Y uno se acuerda de aquel tiempo de la Almería minera –‘los metales de tus entrañas son tu gloria y tu esplendor”, copleaba nuestro Manolo Escobar- cuando las minas, en esta provincia, fueron, en creación de riqueza, como ahora el invernadero. Quizá más, mucho más, sobre todo para unos pocos. Y aunque Almería no sea Asturias, hubo un tiempo -un siglo entero- en que sí lo pareció. Primero arañando el plomo de la Sierra de Gádor; después la galena argentífera en Sierra Almagrera, el hierro de Bédar, Serena y Serón, el oro de Rodalquilar o el jaboncillo de Somontín, entre otros filones de los muchos que serpenteaban los intestinos de esta provincia. Desde principios del siglo XIX hasta la Guerra Civil hubo actividad continua de pozos mineros en Almería. Y nuestra historia más legendaria y las mayores fortunas -con permiso de la uva- se hizo amasando ese mineral cuyos valores cotizaban en todas las Bolsas de Europa marcando precios, como ahora lo hace, salvando las distancias, el tomate de la CASI.

Miles y miles de obreros almerienses laboraban a diario en el interior de esos pozos en los que cientos, por no decir también miles, se dejaron la piel y hasta la vida al toque de retreta, sepultados en las galerías, cuando el barreno no explotaba como tendría que explotar: la vida -nunca mejor dicho- pendiente siempre de un hilo (o de una mecha). Lo que ha pasado esta semana en Asturias, como una tragedia aislada, pasaba varias veces al mes -ahí está la prensa de la época- en El Arteal, El Jaroso, Los Lobos o Herrerías, desde que el Perdigón dio por primera vez el grito de ¡plata!

Solo en Almagrera se llegaron a registrar 18.000 minas en el siglo pasado y la sierra era entonces un espectáculo de malacates y tornos movidos por bestias; y gavias de niños mineros tirando a costilla bajo el mando de capataces, con la espalda sollada por el capazo de esparto; y los picadores en el fondo de la mina arrancado el mineral; y los limpiadores desbrozando la ganga estéril y los garbilladores cribando la piedra; y los de arriba comunicándose con los de abajo con toques de campana: seis toques era situación de emergencia por algún derrumbe de galería que terminaba con cuerpos ensangrentados subidos por una garrucha. 

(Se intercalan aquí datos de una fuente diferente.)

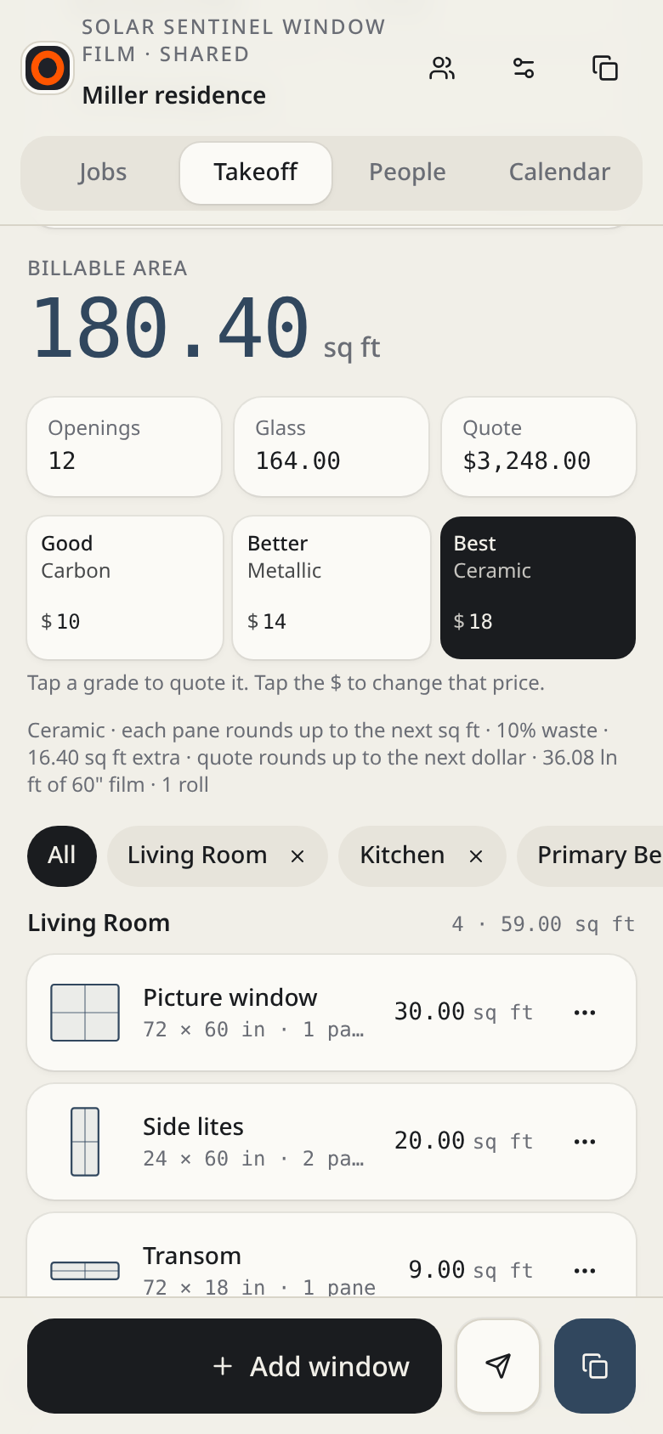Select the All rooms filter
Image resolution: width=663 pixels, height=1434 pixels.
coord(62,856)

Solo tenían consuelo esos mineros cuando oían la voz del capataz gritando ¡cadena! La señal paliativa para subir a la superficie y poder comer un poco del rancho y descansar en el petate. No había lugar para regresar camino a casa a ver a la familia hasta el domingo, el único día libre de este tajo de esforzados gladiadores que laboraban de sol a sol. Pasaron los años y la décadas y el agua y la inundación de los pozos acabó con la minería y también el agotamiento de los filones más superficiales y la caída del precio del plomo y el hierro. Aunque el metal sigue estando ahí, en todo su esplendor, bajo un manto de 200 metros de agua; pero ya no hay hombres, ni los habrá -ni falta que hace- que puedan aguantar lo que aguantaban aquellos antiguos mineros almerienses por un plato de sopa de cominos. Si es que Dios existe, no estaba en las minas de Almería.